[Stored data]
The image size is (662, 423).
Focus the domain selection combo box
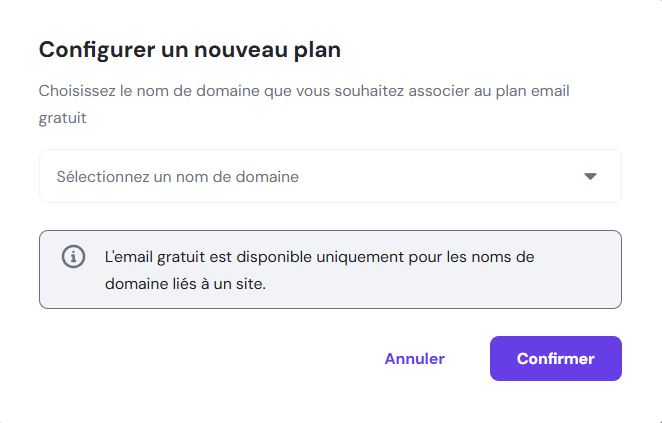(x=330, y=177)

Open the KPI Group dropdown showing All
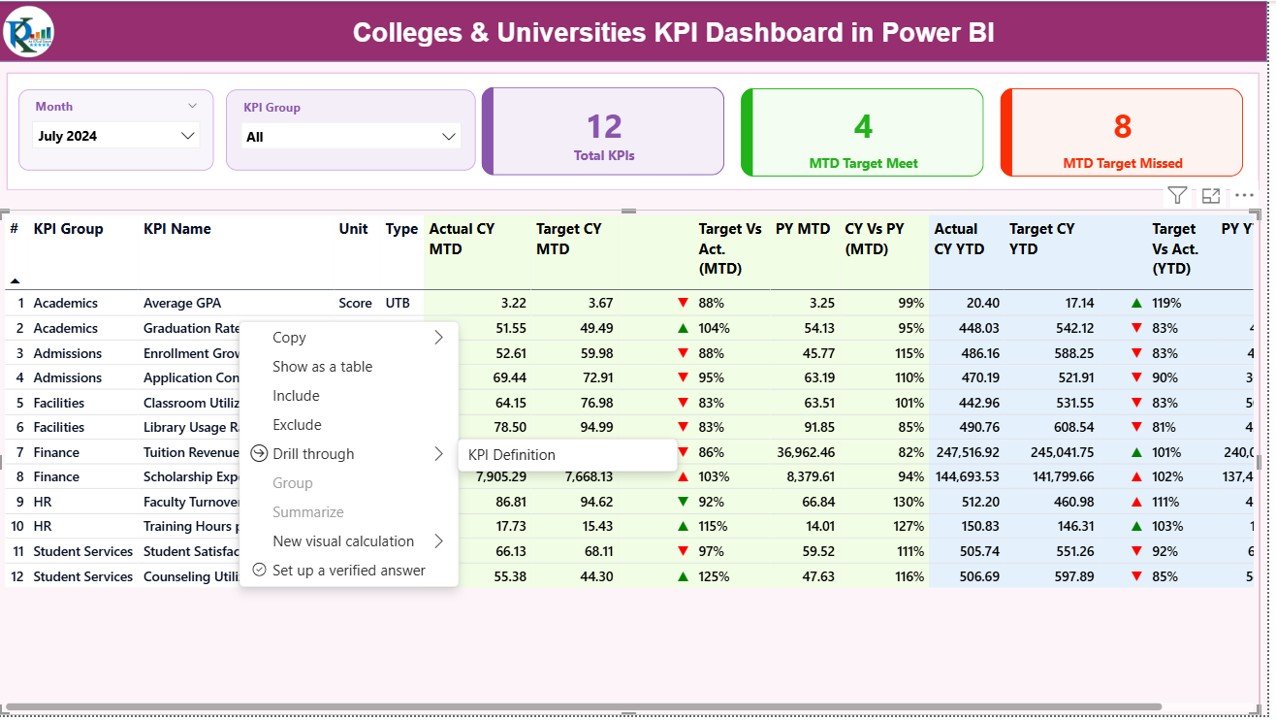click(x=350, y=137)
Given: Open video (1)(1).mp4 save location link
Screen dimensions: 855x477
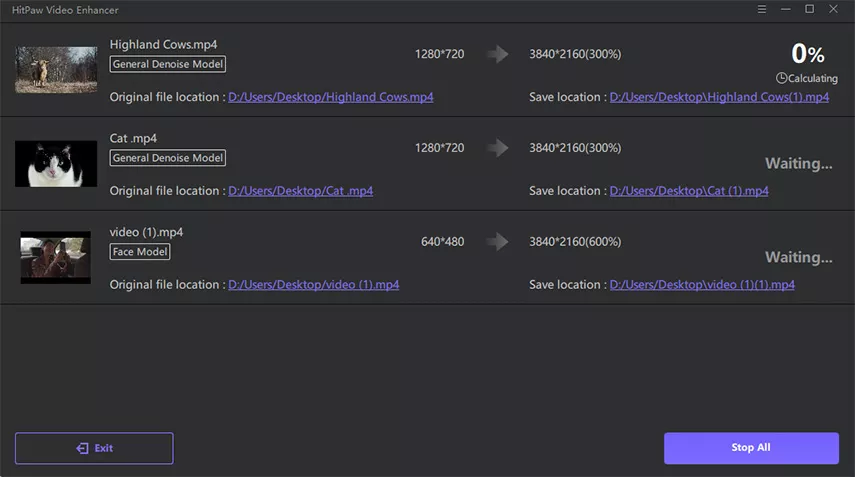Looking at the screenshot, I should tap(701, 285).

• _Directions for this task_: Print every line of the data exactly. Pictures do not belong in the copy.

• _Final answer_:
The image size is (662, 423).
Focus the domain selection combo box
(x=330, y=177)

Open the KPI Group dropdown showing All
click(x=350, y=137)
Given: Open video (1)(1).mp4 save location link
Screen dimensions: 855x477
Looking at the screenshot, I should tap(701, 285).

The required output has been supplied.